Many Loves, But Only One Excels

Mom once told me that I was the apple of Daddy’s eye. Because he died as I was turning ten, I have very few memories of him. But most of those memories showcase his love for me. After he died, I always had the security of knowing that he didn’t leave me willingly.

My mother loved me passionately, even during times when I rebelled against her and/or doubted her love. (I wasn’t the most lovable daughter to ever live.) A thousand blog posts could never enumerate all the ways she expressed her love for me. What a powerful example of selflessness and dedication!

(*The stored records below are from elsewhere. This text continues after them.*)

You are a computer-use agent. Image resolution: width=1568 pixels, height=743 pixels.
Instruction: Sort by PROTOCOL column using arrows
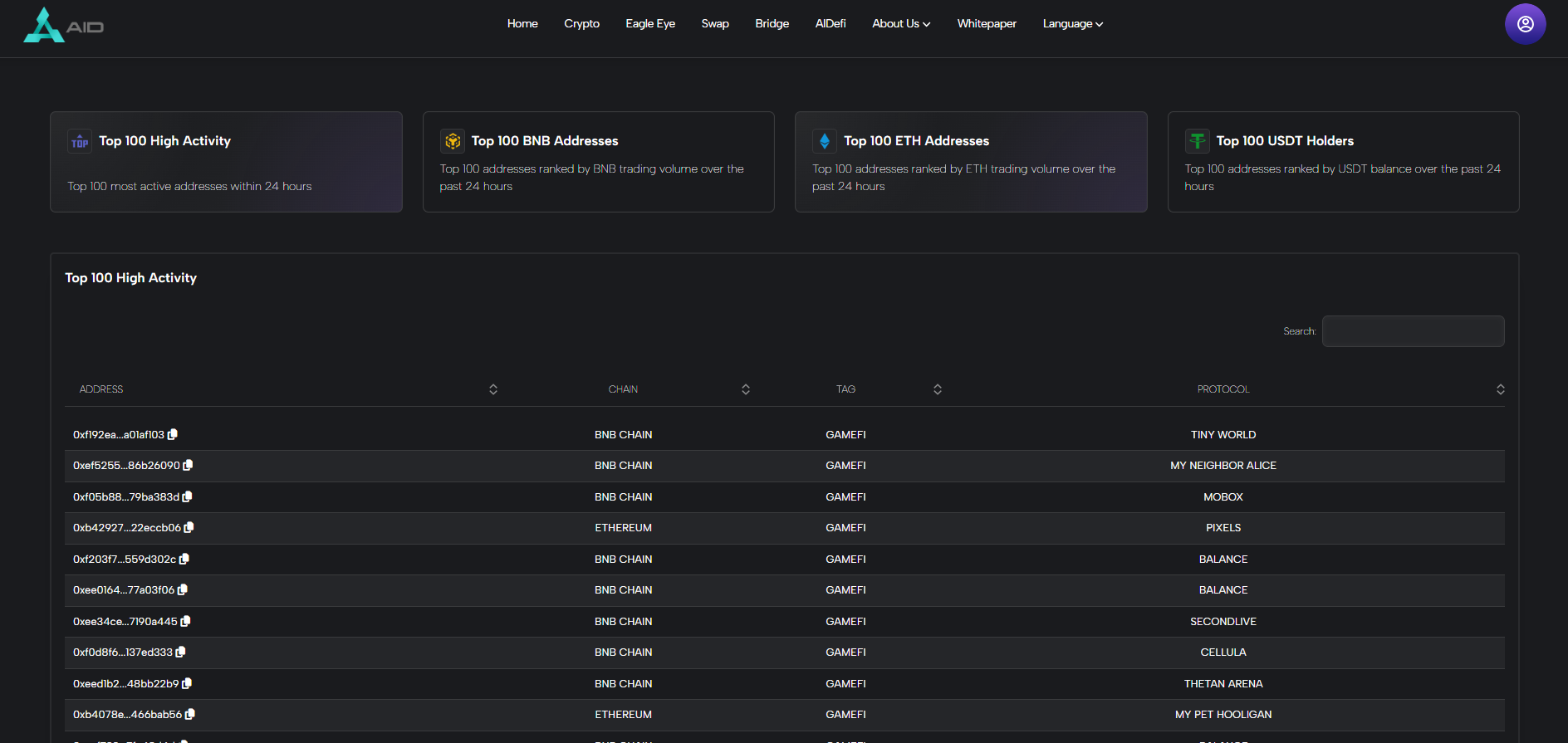pos(1500,389)
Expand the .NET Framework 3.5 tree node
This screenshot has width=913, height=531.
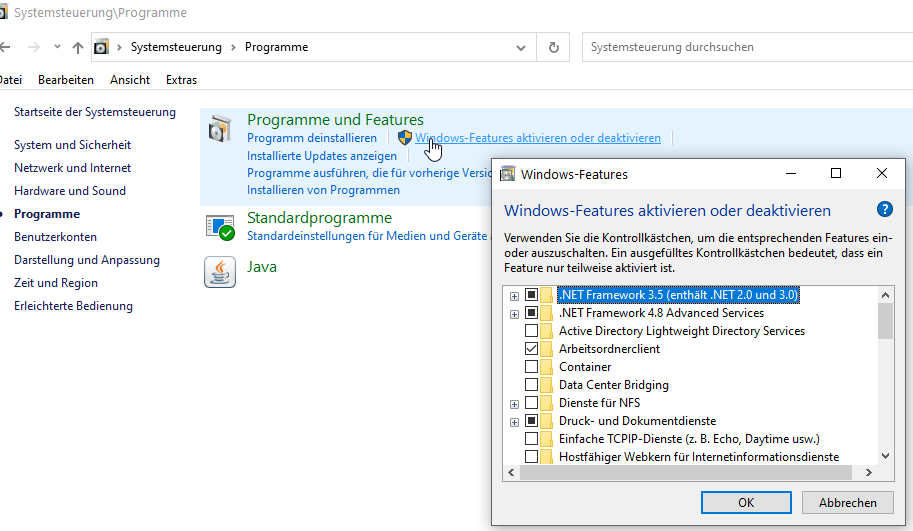coord(514,295)
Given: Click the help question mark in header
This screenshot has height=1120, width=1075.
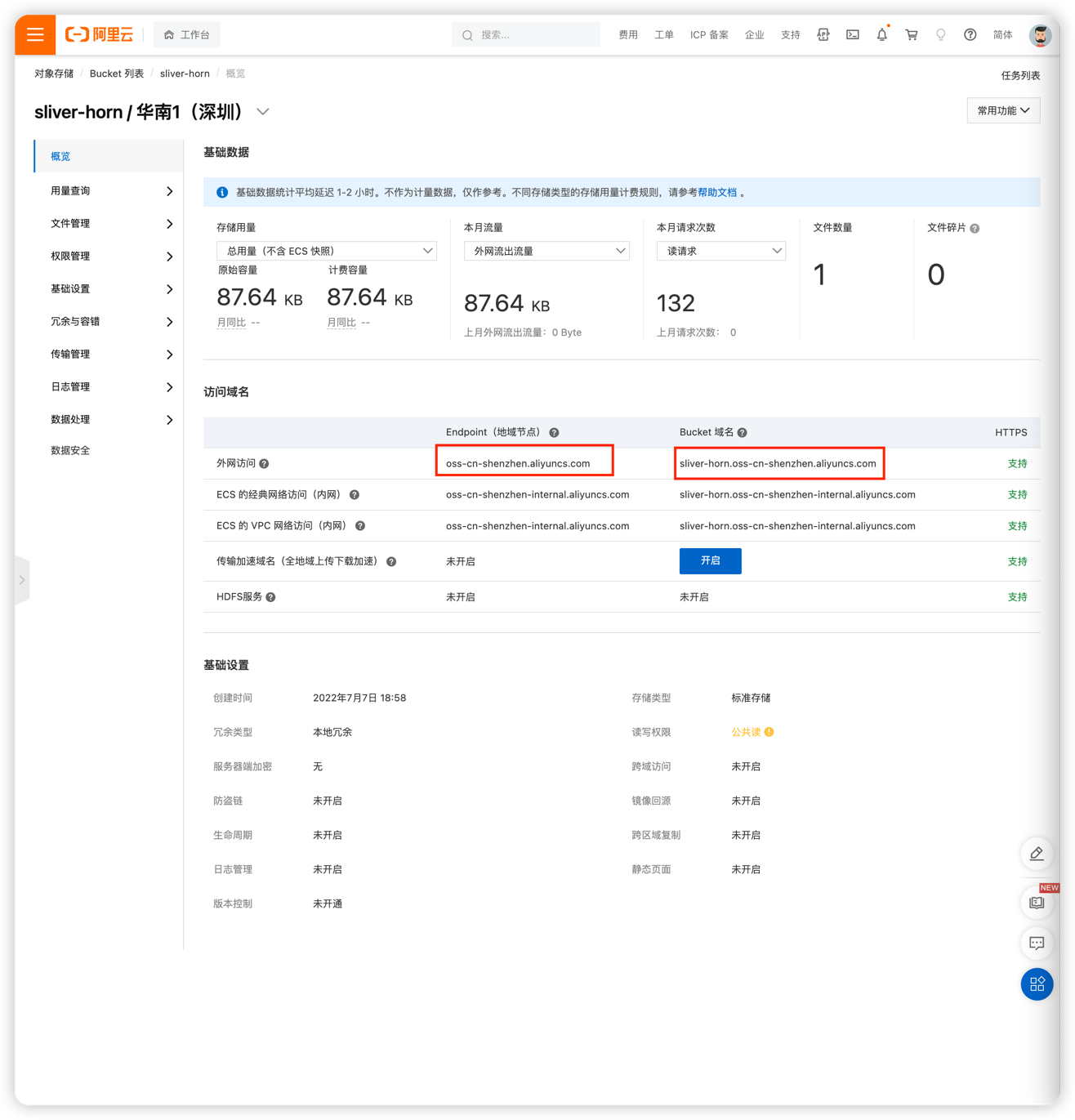Looking at the screenshot, I should 970,35.
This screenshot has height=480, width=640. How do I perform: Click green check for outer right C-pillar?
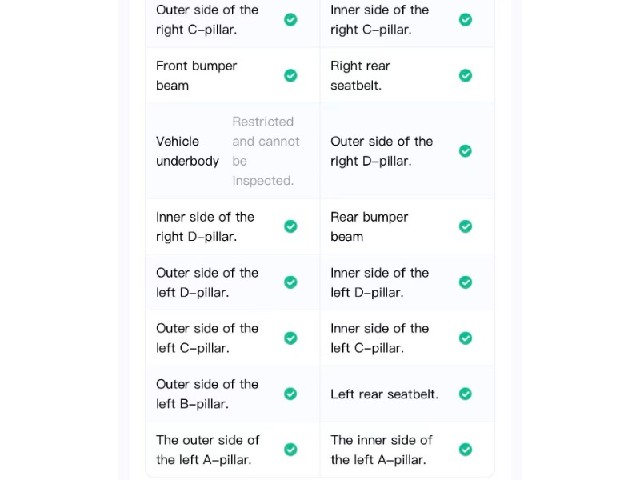pos(291,20)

Throughout my life I’ve had a variety of friends who loved me deeply. How often they gave me rides, fed me meals and/or filled in when my Personal Care Attendants couldn’t come. And how they encouraged my spiritual growth through long conversations and times of prayer together.

Of course, marriage to John has blessed me with a love that has satisfied a deep longing in me. He fills my hunger for romance, but his love doesn’t limit itself to just that. I don’t believe I could possibly find the words to describe either his inexplicable love for me or my joy in having such a godly husband!

I treasure all these earthly loves, knowing that each one reflects the Lord’s infinite love. Yet these reflections look dim in comparison to the love that sent Him to the cross as my Savior. For all eternity, He will envelope me in a love that I will never understand and will never exhaust. But what a joy to spend that eternity worshiping Him for His love!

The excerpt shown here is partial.